When things go wrong there’s always a solution. We work with people that are excited to be involved with us, and we’re excited to be involved with them. You can always work things out. We surround ourselves with good bands and good producers where everybody is able to work together and solve whatever problem might there be.

How do you come up with creative marketing and sales plans?

We try to see what’s new and what’s going on and what people are paying attention to. In this day and age, online and street promotions are very important in developing bands. That’s what we put a lot of focus on to start off. We pay attention to what kids and people are doing and come up with new ways to market things all the time.

Do you put in money in tour support for your artists?

Yes. We try to be smart about it. We help out bands but we try not to overspend or do anything stupid.

What advice would you give unsigned acts on how to build a career on an independent level?

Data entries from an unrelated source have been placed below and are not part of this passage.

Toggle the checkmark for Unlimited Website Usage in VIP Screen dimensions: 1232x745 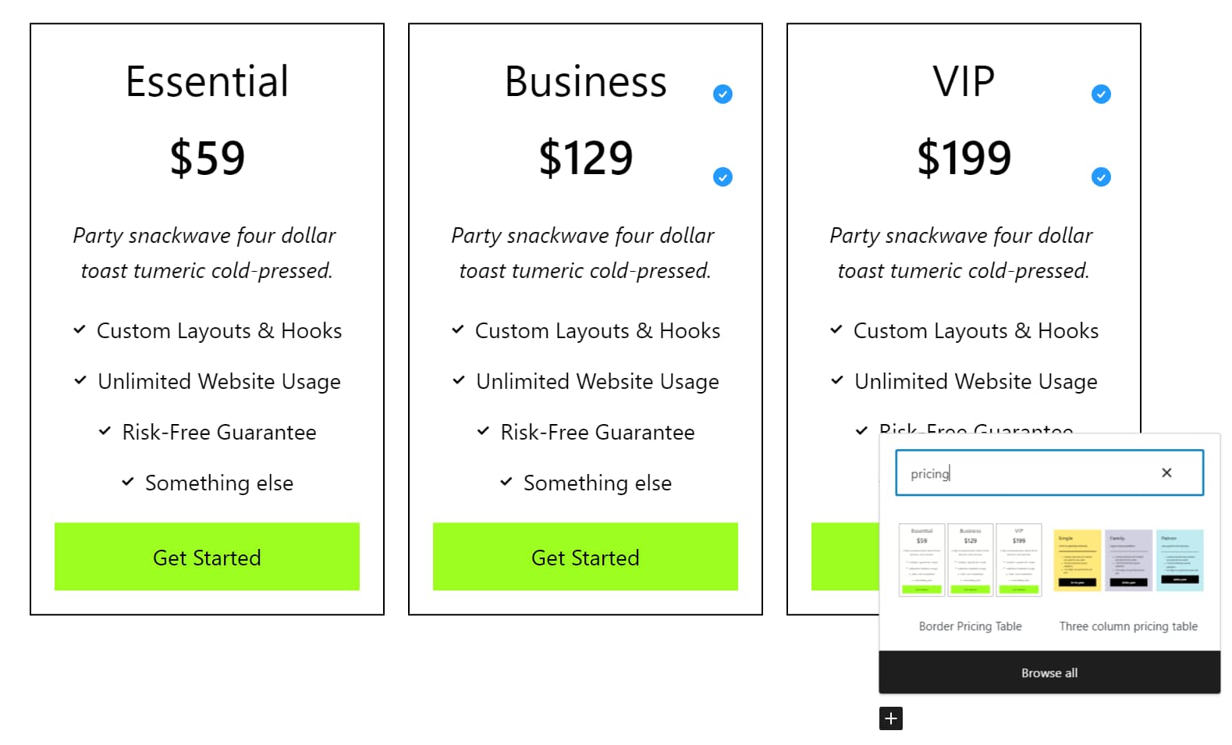click(835, 380)
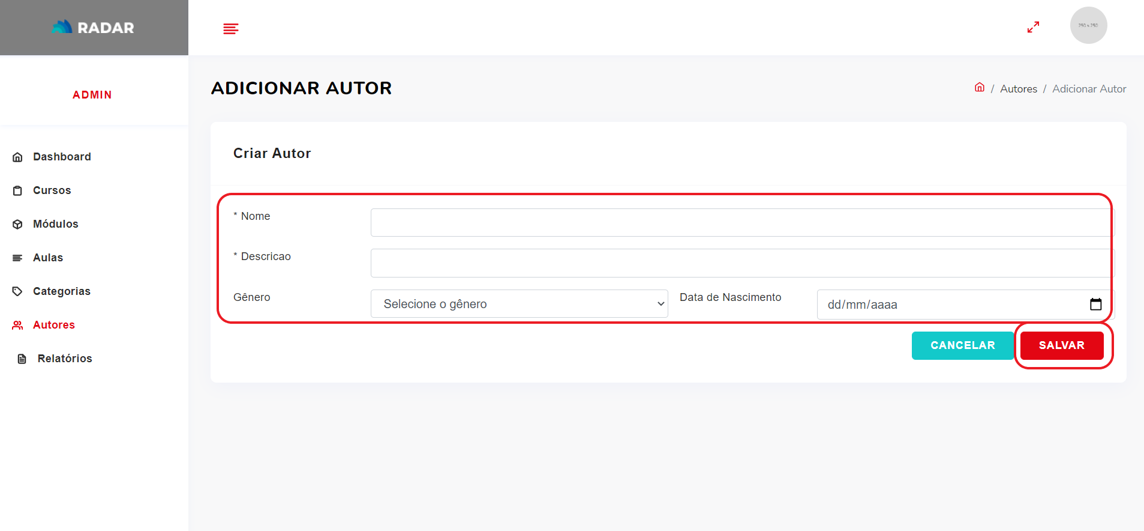Click the Módulos cube icon
The image size is (1144, 531).
pyautogui.click(x=17, y=225)
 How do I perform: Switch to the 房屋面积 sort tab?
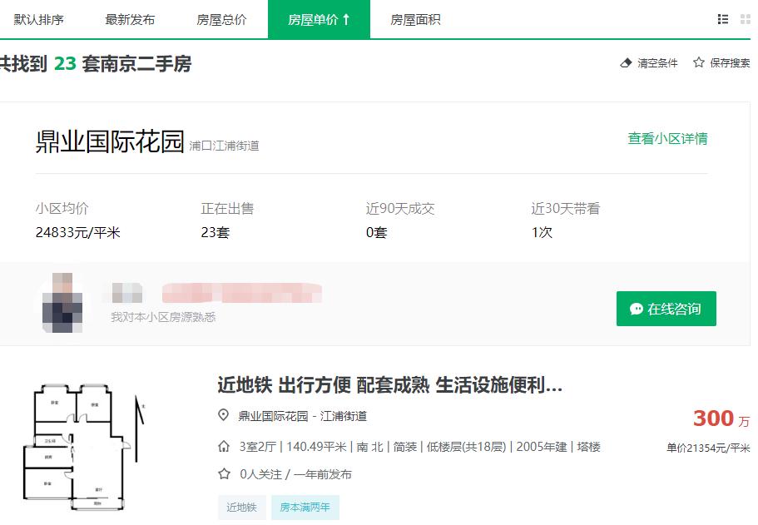click(x=415, y=19)
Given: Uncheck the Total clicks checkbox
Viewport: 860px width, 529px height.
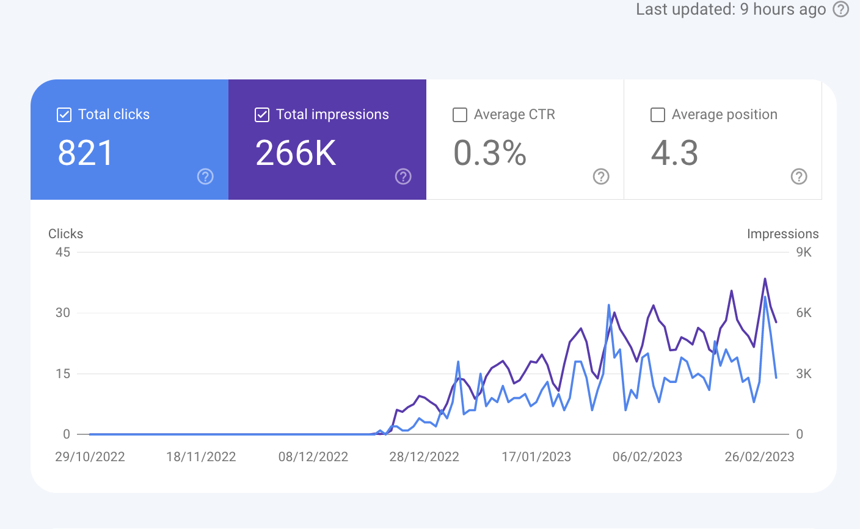Looking at the screenshot, I should (64, 115).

They need to work hard and go out and play shows and develop a following. Getting people out to come see them. And there are so many ways to get your music out to people now all across the world just by posting stuff online and pushing your band.

How should they prepare for success?

From day one you have to be concerned about what your mission is and what you’re getting into musically. And you have to make sure that you’re willing to build a base of fans that are going to be there to support you day in day out through many records.

As long as you pay attention to detail, everything from the music to your live shows to how you market online, then those little things add up, and it’s important for the long run of the band.

How easy or difficult is it to get played on radio?

It’s not easy at all. We usually don’t rely as much on radio. We’ve had a lot of success lately. People were actually paying attention, but it’s very difficult to get plays on radio.

How much does it cost to record an album and then market and promote it?

It can cost $15,000, it can cost hundreds of thousands. We tend to make good records for a good price.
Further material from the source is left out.